REQUIRED WORK
Please continue the passage on treating a defendant's silence as an admission of guilt, picking up after its final sentence.

PASSAGE PROVIDED
Whether or not the evidence possessed the quality thus referred to depends upon the circumstances. Was the remark addressed to the defendant? Was he aware of his right to reply to it or the consequences of his not doing so? Did he have an opportunity to reply? Was he overwhelmed by fear, distress, or the belief that nothing he could say would avail? Under the shrieking charge of a frenzied woman, was he under a duty, not suspected or charged with the crime at the time, to answer her execration? Was he expected to do so by her, the officers, or any one present?

We do not think the circumstances warranted the admission of the testimony under the rule announced by Greenleaf and quoted in the Suddath Case:

"Admissions may also be implied from the acquiescence of the party. But acquiescence, to have the effect of an admission, must exhibit some act of the mind, and amount to voluntary demeanor or conduct of the party. And whether it is acquiescence in the conduct or in the language of others, it must plainly appear that such conduct was fully known, or the language fully understood by the party, before any inference can be drawn from his passiveness or silence. The circumstances, too, must be not only such as afforded him an opportunity to act or speak, but such, * * * as *115 would properly and naturally call for some action or reply, from men similarly situated."

The defendant was under arrest for a misdemeanor not connected with the homicide; the interview was within a very short time of the discovery; the defendant had not been suspected; as soon as he entered the hall of the house, the woman, frantic with grief and horror, railed out her accusation and imprecation, addressed not to him but to the officers, herself as a witness putting it in stronger terms than the officers had done:

"Take the dirty rascal out of my house, and kill him and burn him! * * * He has killed my poor old father. Take him out!"

The officer testified that, when he caught what she had said, "I knew there was trouble and so I said, `Let's go'"; that the defendant turned around, and they carried him out. An innocent man would doubtless have acted as the defendant did, and he is entitled to the presumption of innocence.

In Lewis v. State, 109 Miss., 586; 68 South., 785, a child of a deceased speaking directly to the defendant said: "You killed my poor father not for a thing * * *; he hadn't done a thing." It was held that his silence was not admissible as an admission of guilt. "The defendant was not called on to deny the accusation."

DATA TO EXAMINE
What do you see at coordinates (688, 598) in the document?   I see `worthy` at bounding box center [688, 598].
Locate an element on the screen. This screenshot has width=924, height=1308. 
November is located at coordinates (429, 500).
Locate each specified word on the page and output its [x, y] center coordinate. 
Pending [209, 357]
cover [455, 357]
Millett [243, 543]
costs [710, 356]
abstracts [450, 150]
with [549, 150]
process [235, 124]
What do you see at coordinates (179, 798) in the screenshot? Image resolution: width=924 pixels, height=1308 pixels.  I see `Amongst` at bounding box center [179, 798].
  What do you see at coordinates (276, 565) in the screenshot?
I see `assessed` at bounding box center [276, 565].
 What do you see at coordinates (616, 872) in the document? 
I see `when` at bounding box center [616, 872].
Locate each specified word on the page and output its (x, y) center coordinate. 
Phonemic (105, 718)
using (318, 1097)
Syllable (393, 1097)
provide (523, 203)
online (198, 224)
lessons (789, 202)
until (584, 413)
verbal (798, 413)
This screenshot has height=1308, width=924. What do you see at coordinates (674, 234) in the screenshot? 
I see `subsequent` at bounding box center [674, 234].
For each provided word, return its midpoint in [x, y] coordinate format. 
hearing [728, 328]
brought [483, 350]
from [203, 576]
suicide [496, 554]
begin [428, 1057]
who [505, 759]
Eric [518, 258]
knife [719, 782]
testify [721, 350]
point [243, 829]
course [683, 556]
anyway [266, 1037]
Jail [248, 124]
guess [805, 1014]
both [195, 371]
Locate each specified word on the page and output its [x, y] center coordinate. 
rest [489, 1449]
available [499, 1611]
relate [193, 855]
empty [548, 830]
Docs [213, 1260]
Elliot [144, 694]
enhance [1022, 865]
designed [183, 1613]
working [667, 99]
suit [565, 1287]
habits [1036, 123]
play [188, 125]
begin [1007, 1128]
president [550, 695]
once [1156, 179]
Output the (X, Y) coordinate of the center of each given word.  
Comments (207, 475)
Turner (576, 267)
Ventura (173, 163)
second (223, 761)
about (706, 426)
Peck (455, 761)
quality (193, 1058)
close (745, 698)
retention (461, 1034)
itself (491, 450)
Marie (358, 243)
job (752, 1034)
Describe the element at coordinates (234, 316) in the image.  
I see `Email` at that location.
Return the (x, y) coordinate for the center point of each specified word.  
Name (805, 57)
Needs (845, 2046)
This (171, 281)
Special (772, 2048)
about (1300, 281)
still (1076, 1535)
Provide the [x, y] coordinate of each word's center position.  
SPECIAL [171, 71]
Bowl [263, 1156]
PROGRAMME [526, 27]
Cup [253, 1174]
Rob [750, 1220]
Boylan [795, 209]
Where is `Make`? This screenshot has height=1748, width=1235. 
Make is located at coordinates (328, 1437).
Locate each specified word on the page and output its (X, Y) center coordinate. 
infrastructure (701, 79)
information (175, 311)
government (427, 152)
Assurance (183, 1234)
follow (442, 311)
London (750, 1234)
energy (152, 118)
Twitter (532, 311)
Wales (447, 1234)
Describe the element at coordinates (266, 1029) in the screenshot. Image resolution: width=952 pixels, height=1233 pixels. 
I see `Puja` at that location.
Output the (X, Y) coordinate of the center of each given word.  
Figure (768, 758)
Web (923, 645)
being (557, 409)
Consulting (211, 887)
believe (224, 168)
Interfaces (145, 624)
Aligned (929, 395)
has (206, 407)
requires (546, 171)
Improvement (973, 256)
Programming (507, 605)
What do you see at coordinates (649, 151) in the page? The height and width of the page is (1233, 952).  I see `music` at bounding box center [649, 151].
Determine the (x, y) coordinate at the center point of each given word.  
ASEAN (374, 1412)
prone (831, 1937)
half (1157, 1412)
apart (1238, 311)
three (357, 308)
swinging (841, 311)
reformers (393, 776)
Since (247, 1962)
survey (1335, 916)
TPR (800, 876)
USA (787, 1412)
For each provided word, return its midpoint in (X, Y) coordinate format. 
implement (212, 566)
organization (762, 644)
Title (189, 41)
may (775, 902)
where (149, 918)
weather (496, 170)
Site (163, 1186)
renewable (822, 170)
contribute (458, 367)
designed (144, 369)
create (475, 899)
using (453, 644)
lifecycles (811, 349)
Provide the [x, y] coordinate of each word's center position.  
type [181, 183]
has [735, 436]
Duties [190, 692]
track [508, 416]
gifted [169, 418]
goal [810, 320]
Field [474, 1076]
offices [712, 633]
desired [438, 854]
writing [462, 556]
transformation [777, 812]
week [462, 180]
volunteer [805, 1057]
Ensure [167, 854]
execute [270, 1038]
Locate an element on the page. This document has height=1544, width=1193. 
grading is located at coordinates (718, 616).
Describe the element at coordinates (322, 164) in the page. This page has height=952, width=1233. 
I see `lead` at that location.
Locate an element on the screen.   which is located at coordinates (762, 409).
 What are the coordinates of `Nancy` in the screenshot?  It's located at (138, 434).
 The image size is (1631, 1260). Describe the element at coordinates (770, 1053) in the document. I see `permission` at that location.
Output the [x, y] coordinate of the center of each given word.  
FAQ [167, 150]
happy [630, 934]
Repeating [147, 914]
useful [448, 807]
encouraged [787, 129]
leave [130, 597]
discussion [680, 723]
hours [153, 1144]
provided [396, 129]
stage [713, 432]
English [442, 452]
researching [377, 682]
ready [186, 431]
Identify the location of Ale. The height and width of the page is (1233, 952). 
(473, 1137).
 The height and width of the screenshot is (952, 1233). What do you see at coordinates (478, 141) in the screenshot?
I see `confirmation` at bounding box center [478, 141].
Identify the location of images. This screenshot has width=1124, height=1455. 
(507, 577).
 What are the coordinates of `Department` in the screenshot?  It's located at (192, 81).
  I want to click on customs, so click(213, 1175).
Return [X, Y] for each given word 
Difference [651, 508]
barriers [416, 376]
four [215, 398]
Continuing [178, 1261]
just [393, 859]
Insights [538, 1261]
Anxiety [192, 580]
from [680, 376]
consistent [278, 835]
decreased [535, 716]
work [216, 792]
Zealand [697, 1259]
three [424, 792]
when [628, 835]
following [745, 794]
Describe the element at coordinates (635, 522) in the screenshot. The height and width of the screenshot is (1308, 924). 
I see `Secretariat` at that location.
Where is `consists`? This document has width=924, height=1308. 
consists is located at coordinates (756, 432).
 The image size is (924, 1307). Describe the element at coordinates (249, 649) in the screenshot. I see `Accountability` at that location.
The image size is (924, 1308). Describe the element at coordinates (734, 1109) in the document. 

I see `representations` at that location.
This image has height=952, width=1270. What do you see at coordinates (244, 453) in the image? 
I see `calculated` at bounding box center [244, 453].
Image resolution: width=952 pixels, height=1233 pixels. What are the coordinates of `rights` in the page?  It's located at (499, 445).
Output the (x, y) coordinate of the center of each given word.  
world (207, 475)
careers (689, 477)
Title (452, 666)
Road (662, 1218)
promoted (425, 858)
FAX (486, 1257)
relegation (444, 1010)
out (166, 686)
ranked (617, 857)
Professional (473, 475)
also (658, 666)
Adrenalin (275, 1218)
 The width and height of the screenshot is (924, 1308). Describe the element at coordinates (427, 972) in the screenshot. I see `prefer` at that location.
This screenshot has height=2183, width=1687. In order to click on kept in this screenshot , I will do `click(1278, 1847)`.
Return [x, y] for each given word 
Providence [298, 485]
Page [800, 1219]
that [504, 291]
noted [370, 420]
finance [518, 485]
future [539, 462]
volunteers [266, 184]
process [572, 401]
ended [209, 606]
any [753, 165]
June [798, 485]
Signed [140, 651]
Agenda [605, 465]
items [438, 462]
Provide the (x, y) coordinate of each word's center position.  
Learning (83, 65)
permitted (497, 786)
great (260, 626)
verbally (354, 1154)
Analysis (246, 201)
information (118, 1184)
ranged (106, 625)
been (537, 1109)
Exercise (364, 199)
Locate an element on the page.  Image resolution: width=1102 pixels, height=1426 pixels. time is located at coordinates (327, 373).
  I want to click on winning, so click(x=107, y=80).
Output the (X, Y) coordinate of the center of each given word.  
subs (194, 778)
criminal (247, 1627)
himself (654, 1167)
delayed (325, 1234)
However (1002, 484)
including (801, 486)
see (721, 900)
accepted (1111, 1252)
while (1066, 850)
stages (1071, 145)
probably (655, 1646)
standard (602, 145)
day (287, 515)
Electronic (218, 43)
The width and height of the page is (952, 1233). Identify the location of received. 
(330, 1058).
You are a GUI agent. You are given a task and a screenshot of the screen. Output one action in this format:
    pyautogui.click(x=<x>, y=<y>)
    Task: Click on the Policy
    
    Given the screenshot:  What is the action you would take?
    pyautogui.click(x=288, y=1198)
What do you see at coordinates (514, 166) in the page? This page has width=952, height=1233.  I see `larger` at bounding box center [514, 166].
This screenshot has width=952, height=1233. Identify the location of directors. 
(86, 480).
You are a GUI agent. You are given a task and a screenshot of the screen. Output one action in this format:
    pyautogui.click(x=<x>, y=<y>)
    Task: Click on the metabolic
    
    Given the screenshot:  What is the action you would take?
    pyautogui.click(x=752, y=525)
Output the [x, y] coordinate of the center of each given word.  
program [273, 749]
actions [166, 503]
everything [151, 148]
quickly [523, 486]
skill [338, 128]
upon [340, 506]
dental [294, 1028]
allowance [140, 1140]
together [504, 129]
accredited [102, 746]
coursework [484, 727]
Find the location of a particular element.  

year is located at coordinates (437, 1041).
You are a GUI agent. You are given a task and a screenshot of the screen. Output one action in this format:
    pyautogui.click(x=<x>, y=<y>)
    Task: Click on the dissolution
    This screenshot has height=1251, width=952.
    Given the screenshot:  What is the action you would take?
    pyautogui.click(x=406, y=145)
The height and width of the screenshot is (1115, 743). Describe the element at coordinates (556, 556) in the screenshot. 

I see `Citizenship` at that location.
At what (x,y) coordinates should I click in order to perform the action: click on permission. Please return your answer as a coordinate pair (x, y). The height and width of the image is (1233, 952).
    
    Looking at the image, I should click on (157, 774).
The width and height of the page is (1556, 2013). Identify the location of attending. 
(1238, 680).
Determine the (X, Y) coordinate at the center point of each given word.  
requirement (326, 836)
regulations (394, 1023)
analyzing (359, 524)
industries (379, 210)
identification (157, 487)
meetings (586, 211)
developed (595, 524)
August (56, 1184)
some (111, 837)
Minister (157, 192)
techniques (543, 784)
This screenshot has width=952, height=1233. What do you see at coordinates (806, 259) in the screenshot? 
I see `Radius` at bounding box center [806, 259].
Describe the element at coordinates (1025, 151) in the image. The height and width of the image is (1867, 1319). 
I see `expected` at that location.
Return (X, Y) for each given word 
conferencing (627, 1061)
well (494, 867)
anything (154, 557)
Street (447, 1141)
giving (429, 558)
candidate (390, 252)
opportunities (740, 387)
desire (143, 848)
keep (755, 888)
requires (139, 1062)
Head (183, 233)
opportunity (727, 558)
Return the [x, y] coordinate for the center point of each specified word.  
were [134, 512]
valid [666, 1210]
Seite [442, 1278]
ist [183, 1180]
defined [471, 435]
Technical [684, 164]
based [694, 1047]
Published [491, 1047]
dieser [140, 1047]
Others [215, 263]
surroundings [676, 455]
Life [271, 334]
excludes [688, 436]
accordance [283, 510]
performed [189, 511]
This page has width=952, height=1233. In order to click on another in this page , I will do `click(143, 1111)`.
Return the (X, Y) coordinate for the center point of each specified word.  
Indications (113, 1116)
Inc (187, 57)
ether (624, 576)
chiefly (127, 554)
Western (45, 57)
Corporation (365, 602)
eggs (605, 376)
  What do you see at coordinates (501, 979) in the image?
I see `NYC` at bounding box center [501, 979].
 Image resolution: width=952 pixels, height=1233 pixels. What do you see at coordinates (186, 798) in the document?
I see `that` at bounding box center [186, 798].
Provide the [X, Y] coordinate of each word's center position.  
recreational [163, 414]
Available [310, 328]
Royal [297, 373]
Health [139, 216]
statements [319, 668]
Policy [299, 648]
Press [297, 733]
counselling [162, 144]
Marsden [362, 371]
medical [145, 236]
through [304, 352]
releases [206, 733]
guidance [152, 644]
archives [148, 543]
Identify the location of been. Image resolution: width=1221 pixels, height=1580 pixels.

RESPONSE TO THE EXERCISE
The admission of such evidence is strongly assimilated to the admission of a confession; in fact, it is sometimes spoken of as an implied confession. When a confession is offered as voluntary, the question of whether or not it is voluntary must be determined, in the first instance, by the presiding Judge. State v. Danelly,116 S.C. 113; 107 S.E., 149; 14 A.L.R., 1420, and cases cited. If there should be a conflict of evidence upon this question and the presiding Judge is not satisfied that the confession was voluntary, he may submit the issue to the jury under instructions to disregard it if they find that it was not voluntary. 12 Cyc., 482. If the evidence is susceptible *116 of no other conclusion than the confession was involuntary, it is error for the Circuit Judge not to exclude it, for its reception is calculated to create an impression unfavorable to the defendant. If the Circuit Judge should submit the issue to the jury and this Court should say, as a matter of law, that the confession was voluntary, the defendant will have been benefited rather than prejudiced. State v.Danelly, supra.

The submission of the issue in the case at bar to the jury, whether or not the evidence was of sufficient significance to justify its consideration, does not, therefore, cure the error in not excluding it in the first instance.

The third question: The testimony of the Sheriff and that of the Magistrate as to the declarations of the deceased complaining of the conduct of the defendant and applying for a peace warrant were clearly inadmissible as hearsay.

The judgment of this Court is that the judgment of the Circuit Court be reversed, and that the case be remanded to that Court for a new trial.

MR. CHIEF JUSTICE GARY and MR. JUSTICE FRASER concur.

MESSRS. JUSTICES WATTS and MARION concur in the result.